Investigating the calbindin immunoreactivity in the macaque monkey pulvinar, Adams et al. (2000) extended the original cytoarchitectonic subdivisions previously described by Olszewski (1952) and offered new insight into pulvinar delimitation and connectivity pattern. PM was easily distinguished from PL by its distribution pattern of both large and small calbindin-containing neurons and by its neuropil disposition and staining. In addition, calbindin staining suggested further partitioning of PI that was not evident in previous studies using only the Nissl stain. The original PI could thereby be further subdivided into PIP, PIM, PICM, and PICL. Both the PIP and PIC zones displayed the strongest calbindin immunoreactivity. The PICL zone was moderately reactive for calbindin staining, while PIM was almost devoid of calbindin immunoreactivity. The border between P1 and P2, and the lateral border of P3 with P1 and P2, could be defined using calbindin immunoreactivity. Nissl staining, while being able to identify these borders, revealed an otherwise fairly homogenous staining pattern, which was only interrupted by the brachium of the SC.

The neurons that project to area V1 in New and Old World monkeys were found in the dorsal portion of PICL, and they overlapped the pulvinar field projecting to area V2 in all animals studied (Stepniewska and Kaas 1997). Additionally, the pulvinar projection zones to areas V1 and V2 fell within the visual field maps of P1 and P2. There was another projection zone to area V2 that was found in P3 of all monkeys studied. The neurons projecting to area MT were found in the ventral part of PM, scattered throughout PL, and in the PIL, PIM, PICM, and PICL subdivisions.
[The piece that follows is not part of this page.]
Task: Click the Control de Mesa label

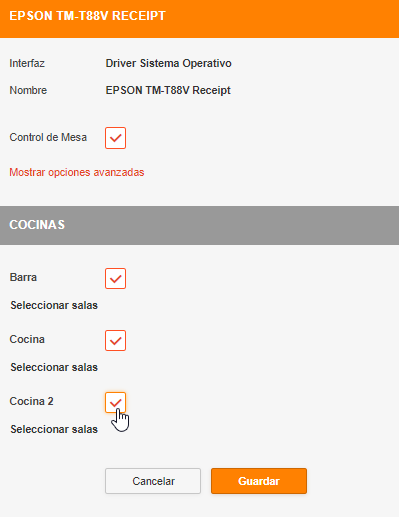Action: click(x=48, y=137)
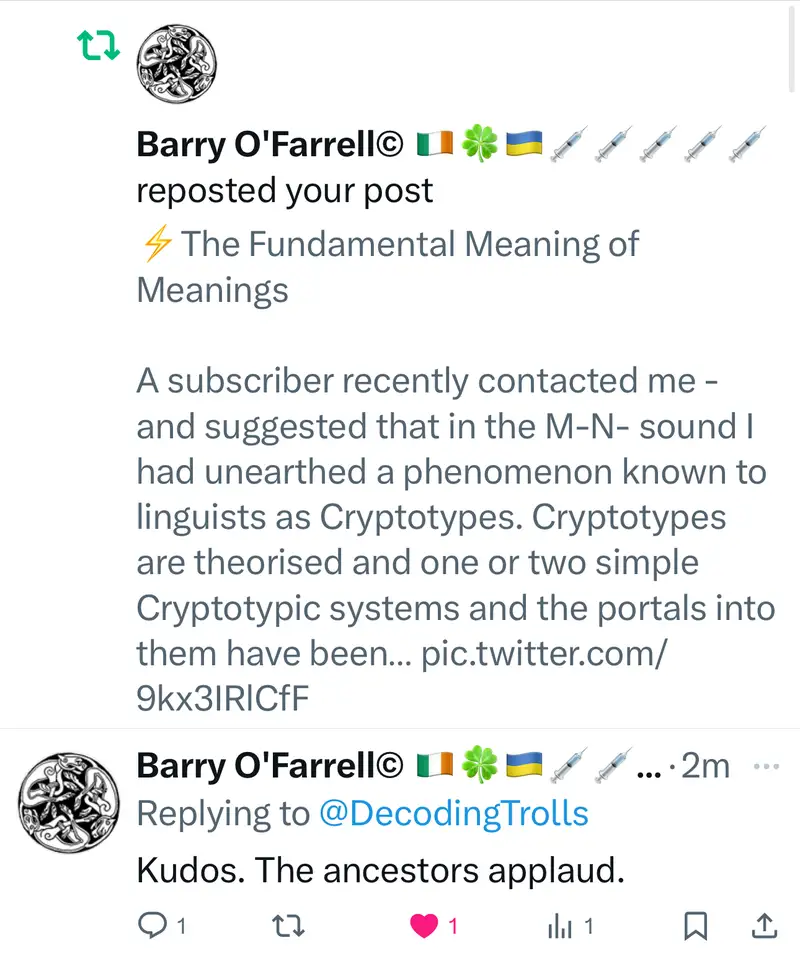View post analytics bar-chart icon

click(561, 927)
Therefore, in accordance with Ungerleider et al. (1984), the strongest projections to MT originated in P3. Note that the labeled neurons seen in the ventral part of PM could have been the result of an extravasation of the tracer injections into neighboring area FST. The neurons projecting to area V4 were observed in PICL, PICM, and PIP and occupied portions of all three visual field maps (P1, P3, and P4).

Figure 6.2 offers an integrated perspective of pulvinar partitioning based on calbindin immunostaining and the connectivity strength of each of the corresponding pulvinar subdivisions with visual areas V1, V2, V4, and MT. Note the PI partitioning into posterior (PIP), medial (PIM)), central medial (PICM), and central lateral (PICL) regions. The P1 field, as described by Ungerleider et al. (1983), includes PICL and the ventromedial portion of PL (i.e., PLVM). The P2 field corresponds to the ventrolateral portion of PL (i.e., PLVL), while the P3 field corresponds to PIP, PIM, and PICM. Projection fields to areas V1 and V2 were found to be overlapping in P1 and P2, but the projections from P2 to V2 were found to be denser than those to V1. V2 also received light projections from PICM and, less reliably, from PIM. Pulvinar projections to V4 and MT were more abundant than projections to V1 and V2. Neurons projecting to V4 were observed in P1, P2, and in subdivisions PIP and PICM of P3.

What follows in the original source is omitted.